Likewise, there are varying vertical farming models, but the general principle is: start with a tall building. In cities, many abandoned high-rise factories or warehouses have been used by vertical farming startups. On that structure you can create and use renewable energy resources, such as solar power, wind turbines, and rainwater collection.

Layering floors with trays stacked to the ceiling means more crops can be produced compared to the same area of land. Vertical farming literally creates more farmable land out of thin air.

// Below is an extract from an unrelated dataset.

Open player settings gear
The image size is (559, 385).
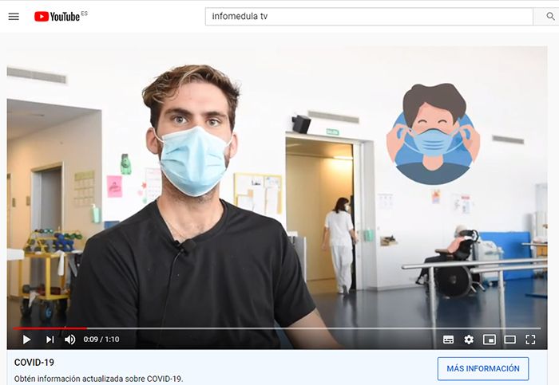pyautogui.click(x=469, y=340)
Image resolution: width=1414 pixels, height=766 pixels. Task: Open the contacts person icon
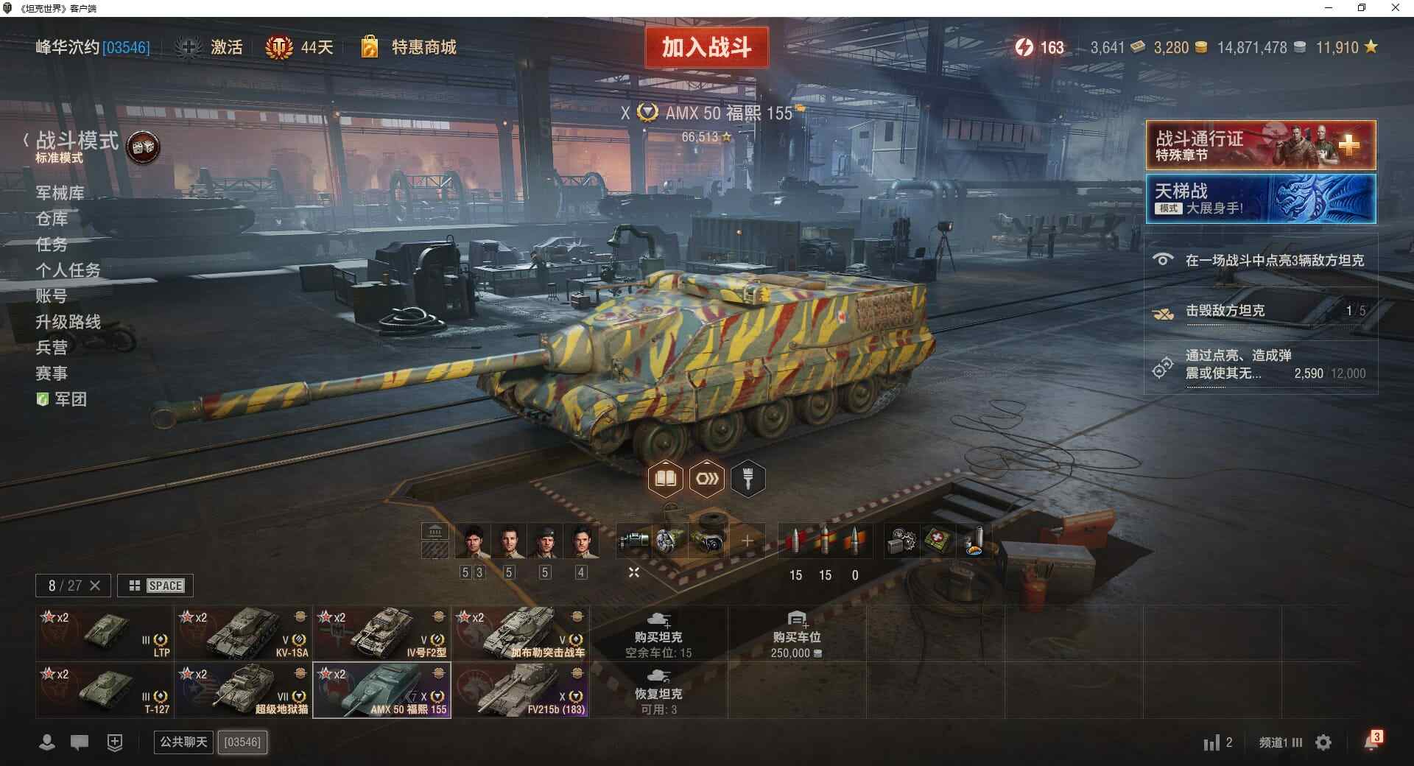[x=47, y=742]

ICT (Information and communications technology) controls temperature, humidity, carbon dioxide, nutrients airflow and light. As plants don’t need the entire light spectrum to grow, LED lighting which emits only blue and red light is used, resulting in vertical farms having a purple or pink “disco” feel. This purple light is also more energy efficient than white light.

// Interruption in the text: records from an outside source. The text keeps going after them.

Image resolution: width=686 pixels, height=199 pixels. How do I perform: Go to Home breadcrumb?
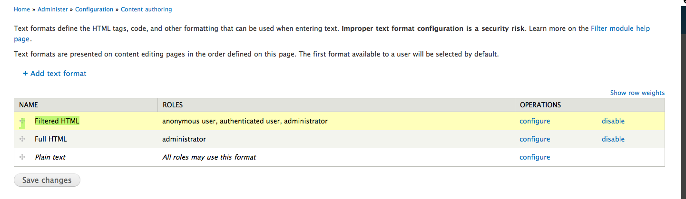pyautogui.click(x=22, y=9)
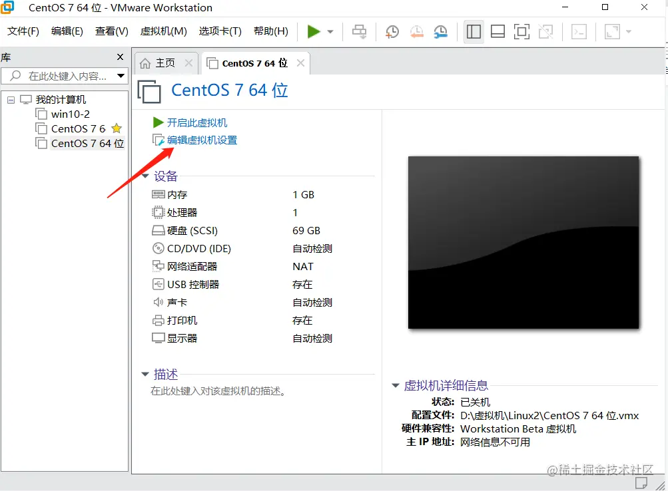The image size is (668, 491).
Task: Collapse the 我的计算机 tree node
Action: tap(11, 99)
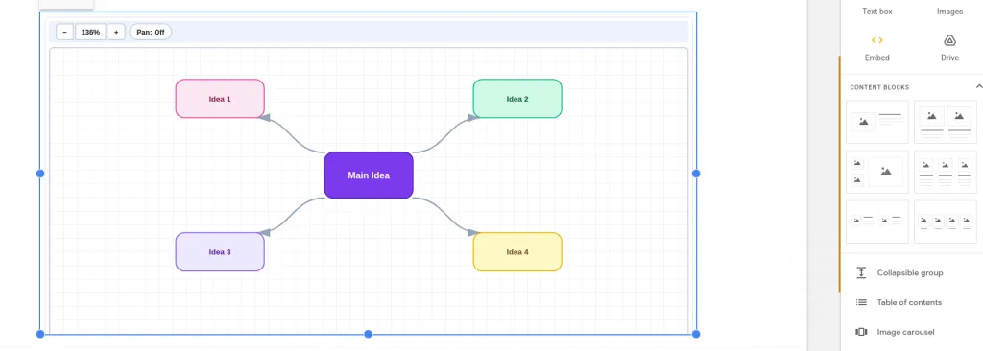Choose the three-column image block layout
983x351 pixels.
[x=945, y=172]
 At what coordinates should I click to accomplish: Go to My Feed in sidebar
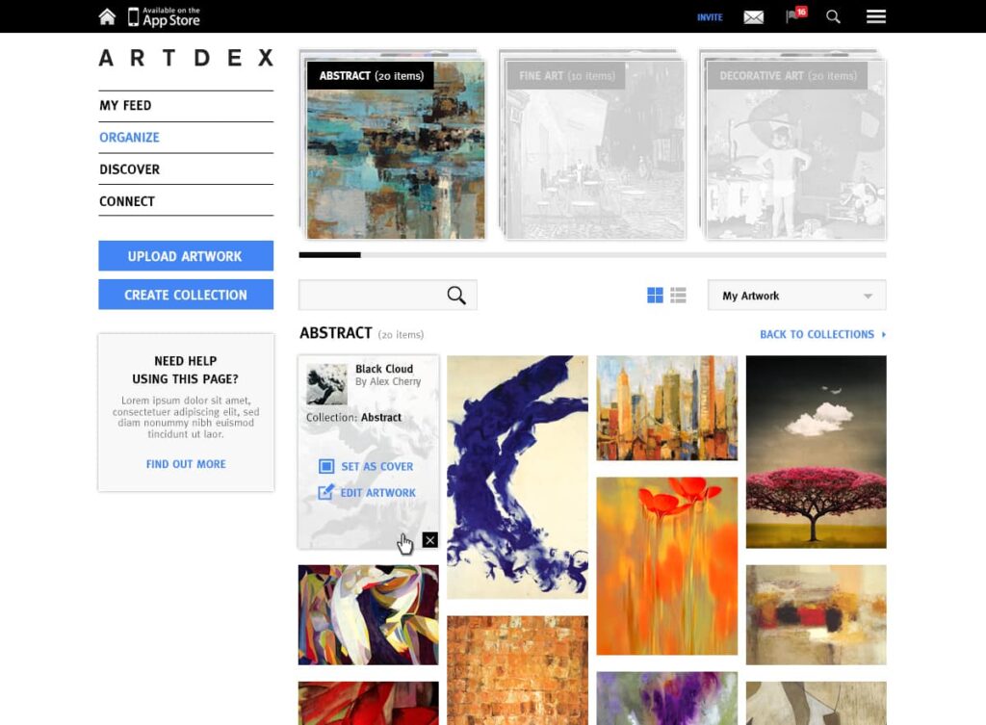(125, 106)
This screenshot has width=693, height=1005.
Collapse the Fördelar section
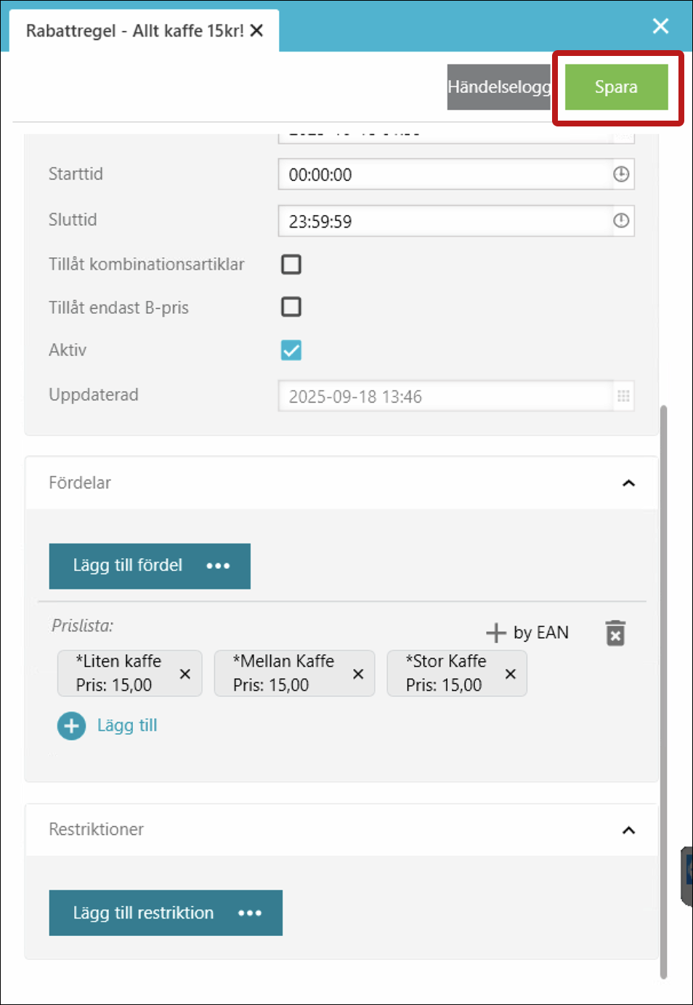pos(628,483)

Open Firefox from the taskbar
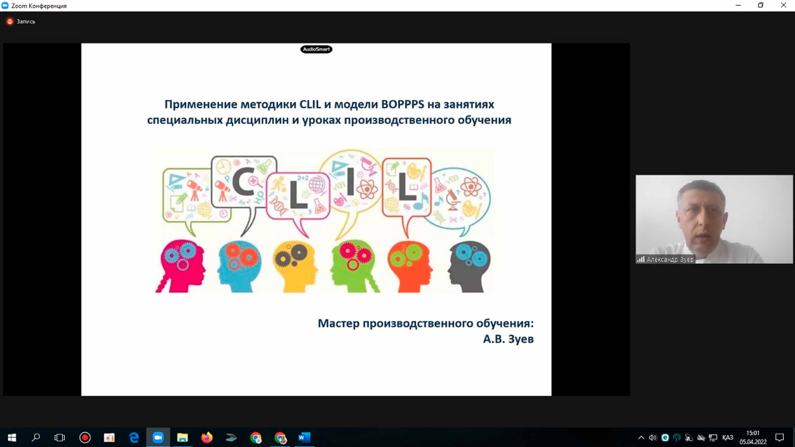click(x=207, y=437)
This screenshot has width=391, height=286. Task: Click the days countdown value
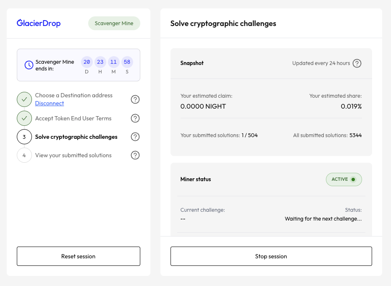87,62
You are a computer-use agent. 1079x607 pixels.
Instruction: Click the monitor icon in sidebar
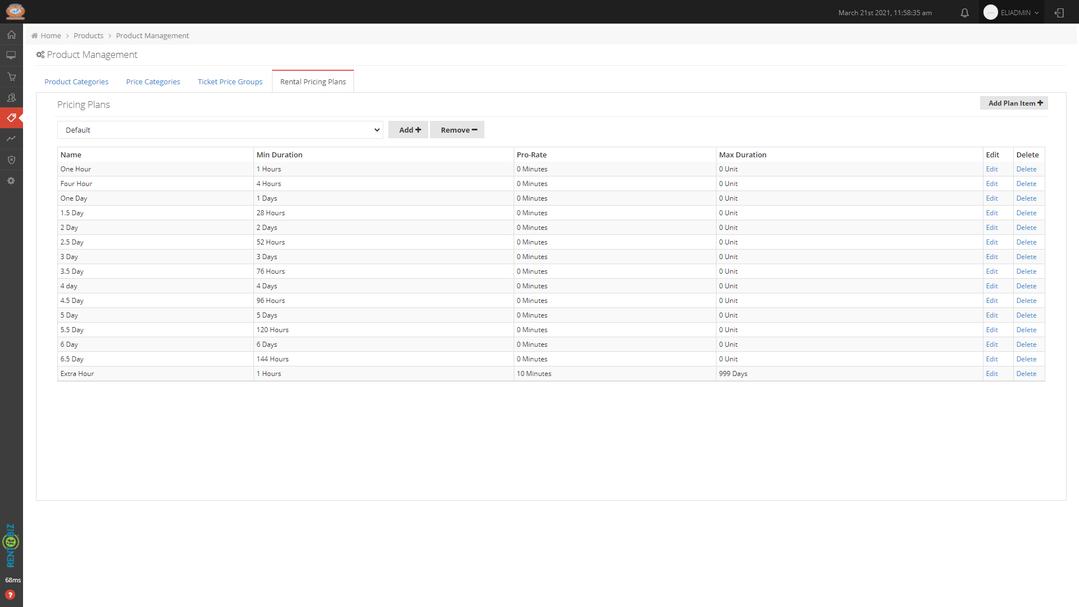(x=11, y=55)
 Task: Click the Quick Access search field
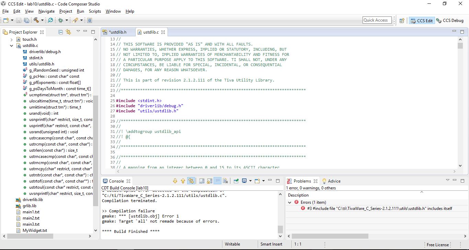pos(377,20)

The resulting products are clean, green and require no washing.

Lettuce stays fresh 4x longer and is 80% lower in potassium.

A restaurant and grocery store on the ground level of a vertical farm could bring new meaning to “buy local.”

Vertical farming doesn’t stop at lettuce or in fact vegetables. With smart technology you could grow virtually anything in a building. Imagine skyscrapers filled not only with floor upon floor of veges, but also orchards filled with fruit? Totally possible.

Advantages? There are a myriad

Key is water conservation. Vertically farmed lettuce uses around 5% of the water consumed by field-grown lettuce farming.

Vertical farming also grows plants faster, in greater qualities, is weather proof and can produce year round crops. A vertical farm can, in theory, be built anywhere to efficiently use urban space.

Food could go from farm to plate quicker, generating a much lower environmental footprint. Transport costs and carbon-dioxide emissions involved with moving produce over long distances would be reduced and fuel costs slashed. There would also be a reduction in product spoilage.

What’s better than vertical farming in the next building? Vertical farming in your own home!

Growing your own greens at home may be the next craze and start-ups are even now, working on it. You may, in the future, be able to get a vertical farm the size of a household refrigerator.

You’ll never get fresher, greener, or have a shorter field to fork time!